Record set —
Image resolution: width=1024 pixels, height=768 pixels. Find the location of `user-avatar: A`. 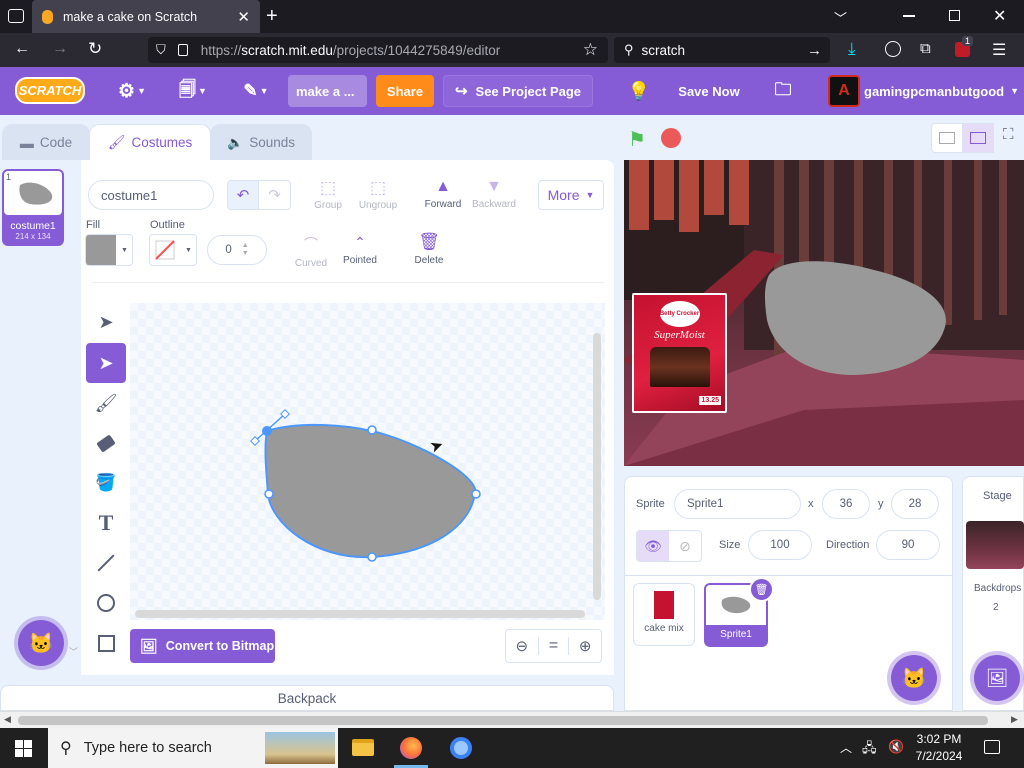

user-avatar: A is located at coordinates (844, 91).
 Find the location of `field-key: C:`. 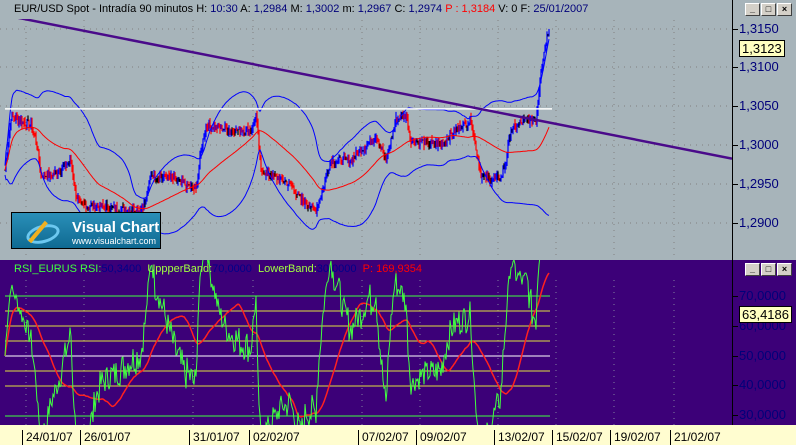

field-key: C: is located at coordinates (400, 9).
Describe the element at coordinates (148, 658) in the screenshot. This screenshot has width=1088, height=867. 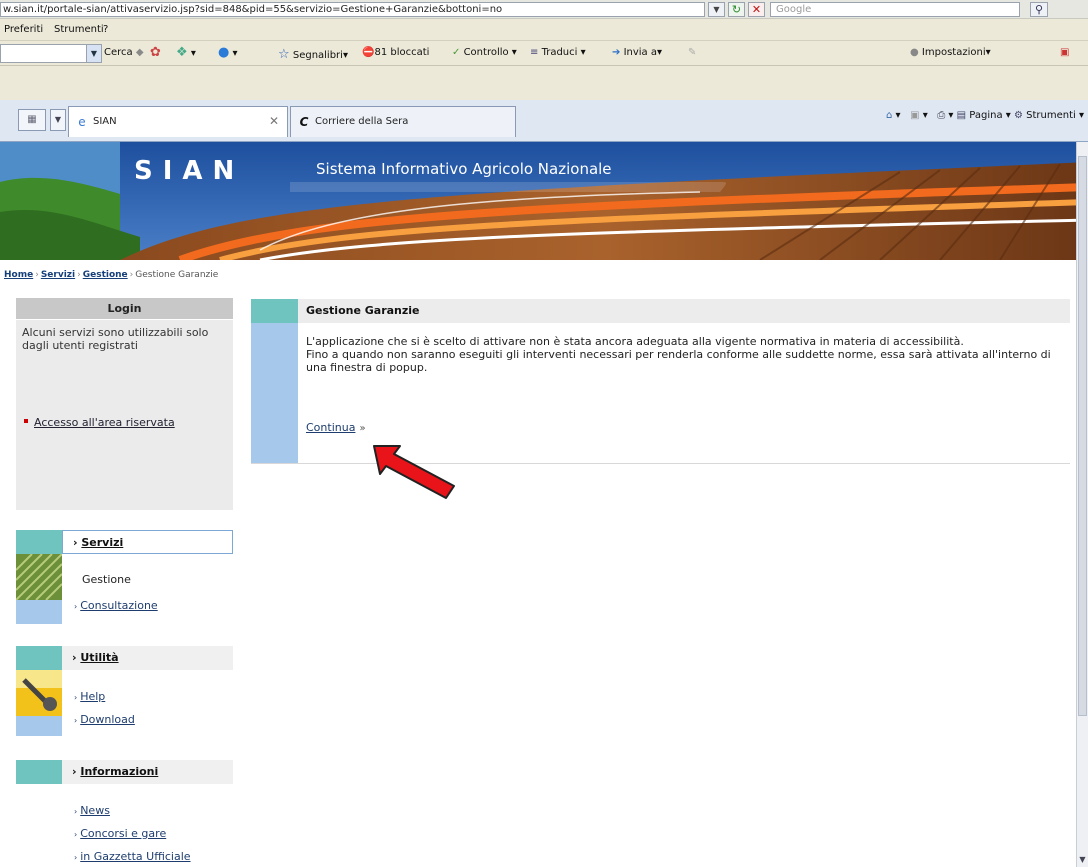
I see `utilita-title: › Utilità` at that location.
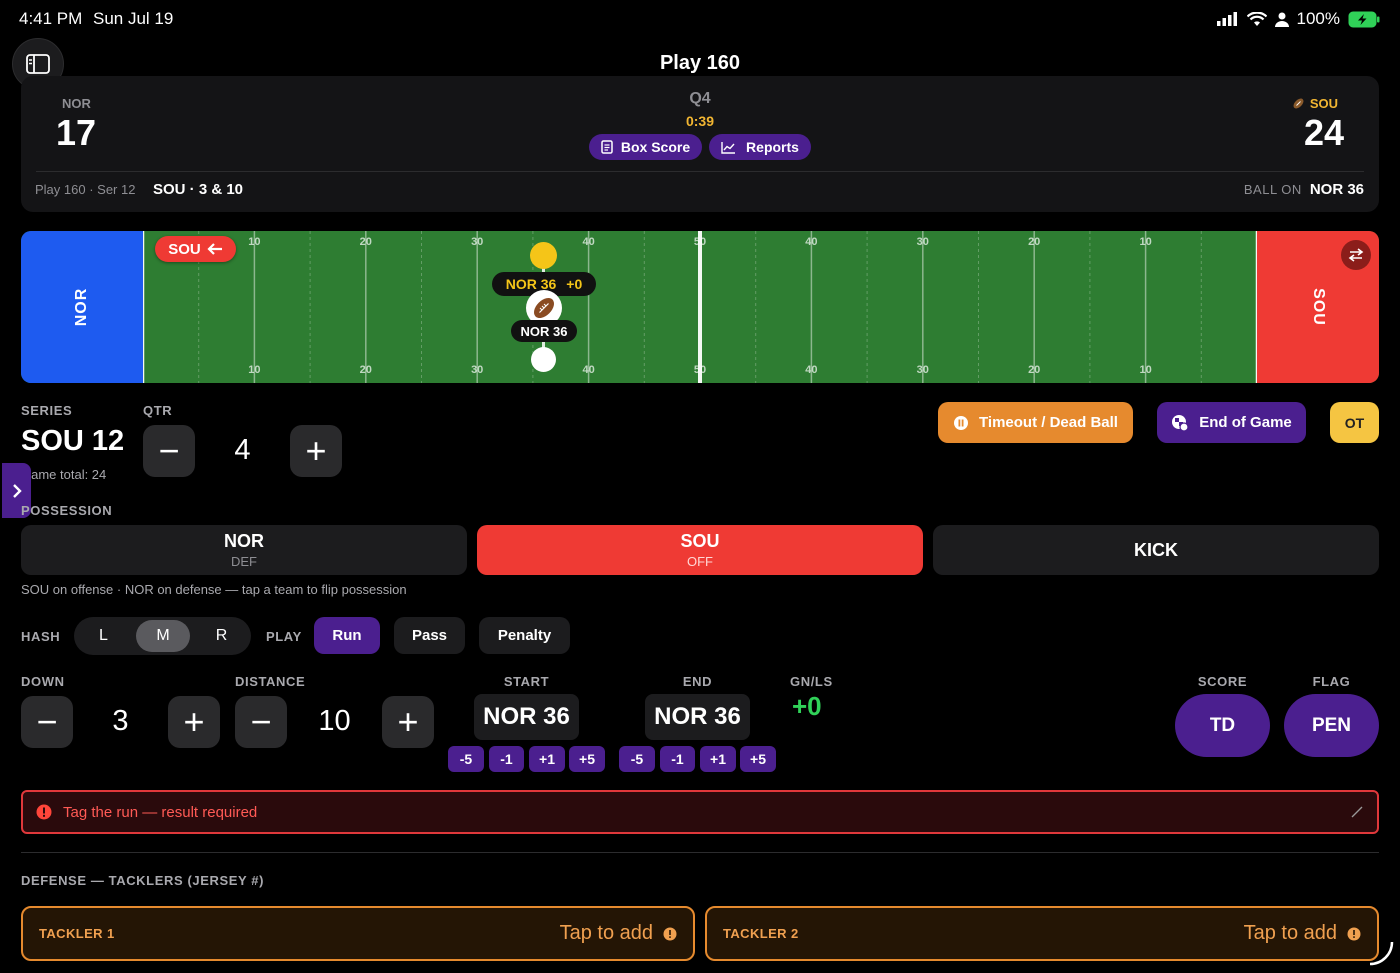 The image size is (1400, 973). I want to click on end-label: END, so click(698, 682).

Exercise —
Change every "Find the location of" in the data above to "Locate" and write out all of the data again with nothing else altered. Leave out the pictures.

Exercise output —
Image resolution: width=1024 pixels, height=768 pixels. Locate `user-avatar: A`. 

user-avatar: A is located at coordinates (844, 91).
 Locate `field-key: C:`. 

field-key: C: is located at coordinates (400, 9).
Describe the element at coordinates (148, 658) in the screenshot. This screenshot has width=1088, height=867. 
I see `utilita-title: › Utilità` at that location.
 The image size is (1400, 973). I want to click on end-label: END, so click(698, 682).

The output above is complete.